***** Text segment *****

One of the most questioned aspects of the CSALT model of global temperature is the LOD to Temperature factor. This creates a multi-decadal variation in temperature useful for optimizing a multiple-linear regression AGW model dependent on CO2 and other factors.

Lunisolar tides impact variations in Length-of-Day (LOD). So does ENSO and QBO. There is a recursive aspect to these relationships as well, since both LOD and ENSO have the same Chandler wobble match in apparent forcing periodicity. This is what I believe generates a 6-year signal that gets identified routinely in the LOD time-series, such as the latest finding in ref [1] below.

From ref [1], the 6-year signal in LOD series. Counting cycles this is close to an average 6.25 year period, close to the 6.4 year Chandler wobble angular momentum variation.

Its a mystery why the LOD may be considered deterministic/periodic based on how well the lunisolar tides resolve the features, but ENSO is only considered quasi-periodic or nearly chaotic (the latter according to Tsonis), even though they likely arise from common mechanisms. Above all, these phenomena all have that curious tie-in to the seasonally aliased Draconic-monthly lunar cycle.

Now we can add this paper by Marcus [2] to the mix. This is a very detailed look at the correlation between long-range LOD variations (longer than the 6-year variation of Ref [1]) and global surface temperature. His application of a 5-year running mean is essentially similar to a 5-year lag that works as a best fit in the CSALT model. Marcus stops short of assigning a source cause for the LOD-to-Temperature correlation, but the general idea is that angular momentum variations are the forcing terms that slosh the sources of heat to the surface — “via core-induced rotational and/or related global-scale processes”.  (I also have to note that Marcus is an independent researcher, who at one time had an affiliation with NASA JPL.)

***** Data block *****

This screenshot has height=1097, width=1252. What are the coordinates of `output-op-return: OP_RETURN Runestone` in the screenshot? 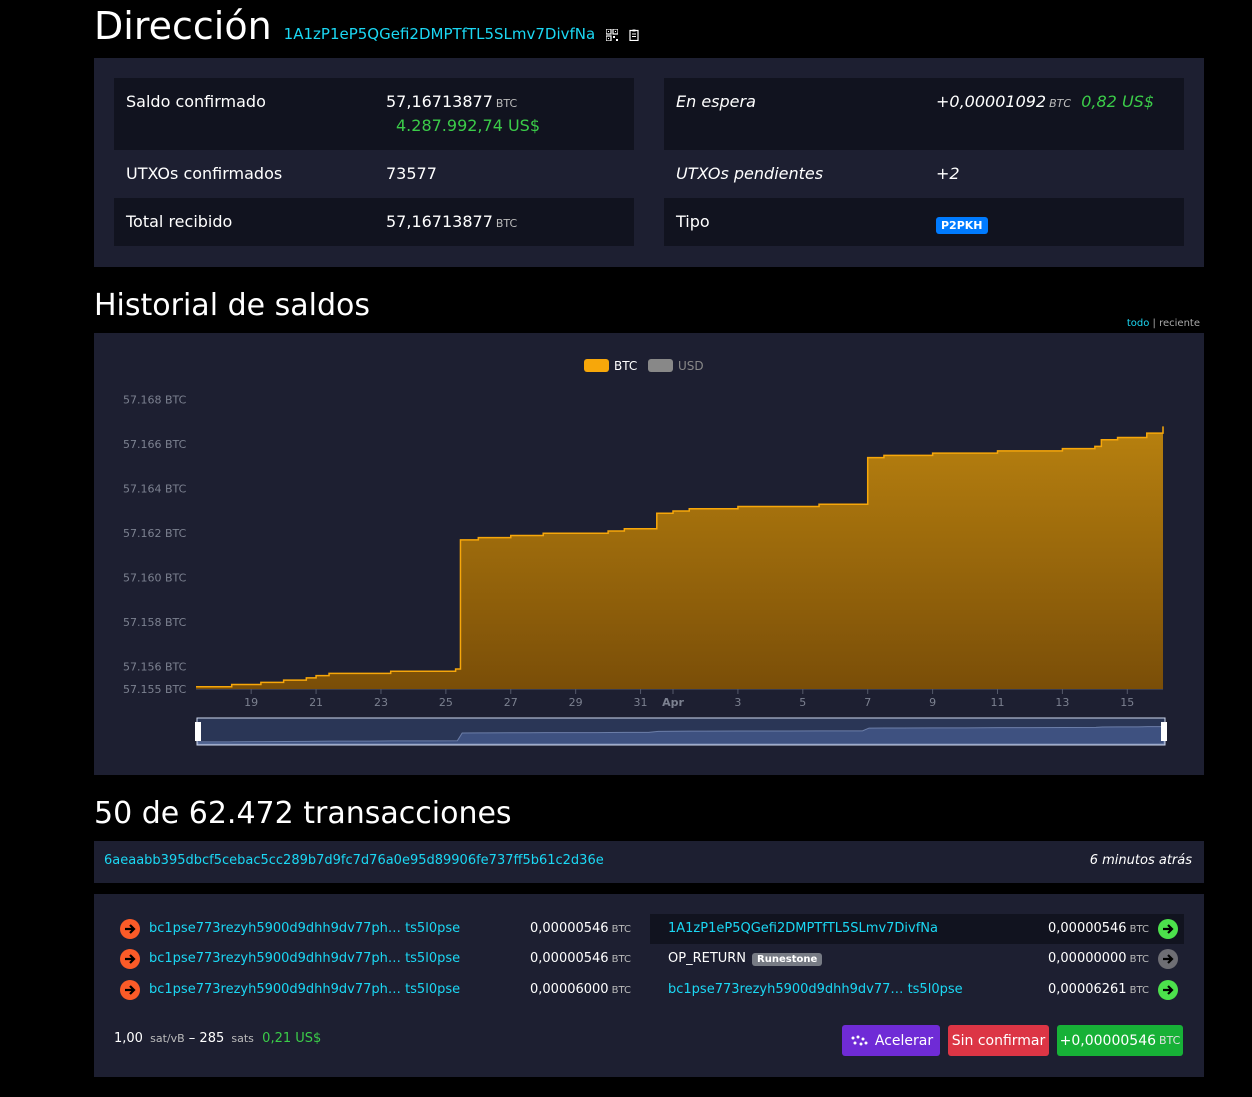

*****

● Problem details:
Carry the text on length-of-day variations and global temperature forward from its last sentence. The data above plays no role here.

● Answer to the problem:
From Marcus [2], correlation of LOD against various temperature indices.

All these observations of LOD, ENSO, QBO, Chandler Wobble, Flood Return periods have a strong sense of self-consistency (IMO ultimately tied to lunisolar forcing), but the problem is that the discussions are scattered among different research groups. And even on this blog, the discussions reside in scattered postings (and over at Azimuth Project, also see another lunar connection).  Eventually I will write a longer manuscript to tie it all together much like I did with The Oil Conundrum and my old fossil-fuel depletion blog.

References

[1] Duan, Pengshuo, Genyou Liu, Lintao Liu, Xiaogang Hu, Xiaoguang Hao, Yong Huang, Zhimin Zhang, and Binbin Wang. 2015. “Recovery of the 6-Year Signal in Length of Day and Its Long-Term Decreasing Trend.” Earth, Planets and Space 67 (1): 1.

[2] Marcus, Steven L. 2015. “Does an Intrinsic Source Generate a Shared Low-Frequency Signature in Earth’s Climate and Rotation Rate?” Earth Interactions 20 (4): 1–14. doi:10.1175/EI-D-15-0014.1.

Seasonal Aliasing of Long-Period Tides Found in Length-Of-Day Data

From a careful analysis of Length-of-Day (LOD) measurements, we can glean lots of information about phenomenon such as tides, earthquakes, core/mantle motion, and ENSO [1].  In Figure 1 below, one can see how this is manifested at different time scales.

Fig. 1: Differing temporal scales of LOD analysis.  Short period tides have scale of diurnal and semidiurnal.

I revisited the LOD data to see if I could detect the angular momentum changes that appear to force the QBO and ENSO oscillations, similar to what Wang et al do in [2].  In each of these natural behaviors, there is a clear indication that the 2.369 year seasonally-aliased long period draconic tide is a primary forcing mechanism.

There are two sets of data to look at. The original set from Gross at JPL called LUNAR97 [3] is not online in a machine-readable format, but it is included in the paper. So it was a simple matter to OCR a GIF of the paper’s table. Another more recent set is available from IERS here.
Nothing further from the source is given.